CHICAGO -- The wait is nearly over.
Teravainen will line up at center when Chicago hosts the Dallas Stars at United Center, and he's as fired up about it as Blackhawks fans are.
"I've always been waiting and waiting for this opportunity," Teravainen said. "I don't know if I'm that nervous, but it's a big night coming and a win is all that matters. So I'll do the best I can. It's been [getting to know] the guys around here and being able to practice the last couple days. No jet lag anymore, so I'm ready to go."
The Blackhawks mixed up their line combinations during rushes at the morning skate, but Teravainen appeared to be skating primarily on the second line between left wing Brandon Saad and right wing Ben Smith.
After playing left wing most of last season in Finland, Teravainen played center this season in Liiga for Jokerit. Reports were good about his switch to the middle of the ice and the Blackhawks are eager to see if it translates to the NHL game.
Chicago has been searching for a long-term answer at center on its second line for several years, so the hope is Teravainen becomes the solution.

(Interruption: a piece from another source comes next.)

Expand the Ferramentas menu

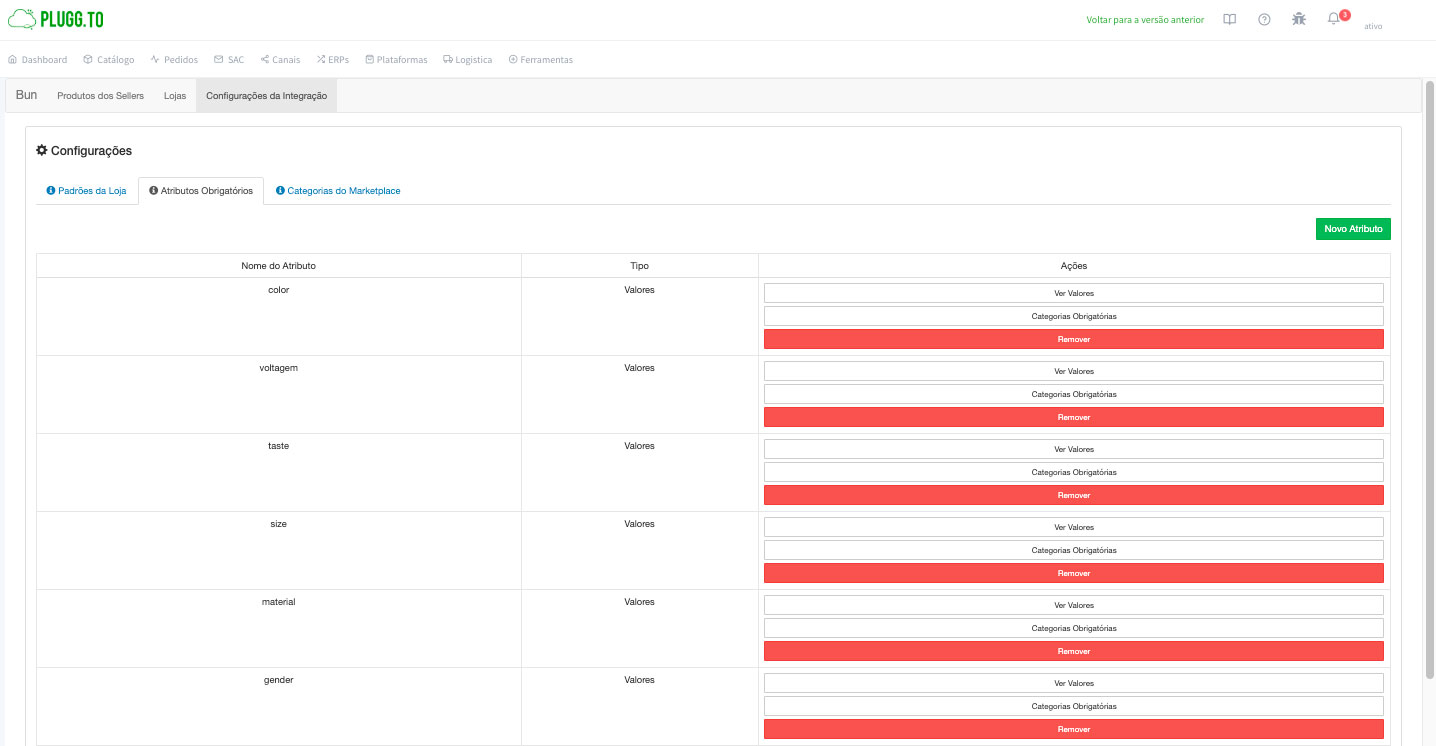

Highly skilled wing Patrick Kane usually mans the right side of that unit, but he's out for the rest of the regular season with a lower-body injury.
Some have nicknamed Teravainen "The Finnish Kane," based on his playmaking ability and similar build (5-foot-11, 169 pounds), so it's not hard to envision a dynamic duo not too far away.
"We're happy to have him join our team and we look forward to seeing him play," Blackhawks coach Joel Quenneville said. "He's got some ability. He's got some skills and he's got some speed. We'll play him at center and see how it works, but we're excited to have a good look at him here and give him an opportunity to play."
The Blackhawks are three points ahead of the Colorado Avalanche for second place in the Central Division and trail the St. Louis Blues by six points for the top spot. Every point is critical with 10 games left, but Quenneville wants to be careful not to put too much pressure on Teravainen.
"We don't want to put the weight of the world on his shoulders knowing that he's a young kid and at this time of year it's an important two points for both teams," Quenneville said. "We're looking forward to seeing him play, but we don't expect him to carry our team on his shoulders. Let's go out and play and at the same time watch what he can do."
Teravainen, who will wear No. 86, had 44 points in 49 games with Jokerit (nine goals and 35 assists), ranking seventh in Liiga in points and second in assists. He also led Finland to the gold medal as captain at the 2014 IIHF World Junior Championship with 15 points (two goals and 13 assists) in seven games.
The Blackhawks, who selected Teravainen with the 18th pick in the 2012 NHL Draft, aren't expecting those kind of heroics just yet. They know the new guy can play at a high level, but the trick is just allowing him to do it.
"He's a skilled player," Blackhawks captain Jonathan Toews said. "Let him play his game. For anyone, I don't care how skilled you are, there's always going to be some nerves when you play your first game, especially with the excitement surrounding him coming in here at this point of the season. Just let him play his game and don't fill his head up with too many things. He'll learn as he goes. I don't think there's too much to be worried about with a player of his caliber."
Quenneville said he spoke with Teravainen after the skate about staying within his own abilities, and it sounds like the message got through.
"I'll just try to play with my strengths and just play offense and some good defense, as well," Teravainen said. "[I'll] just play hard and play simple. That's the key."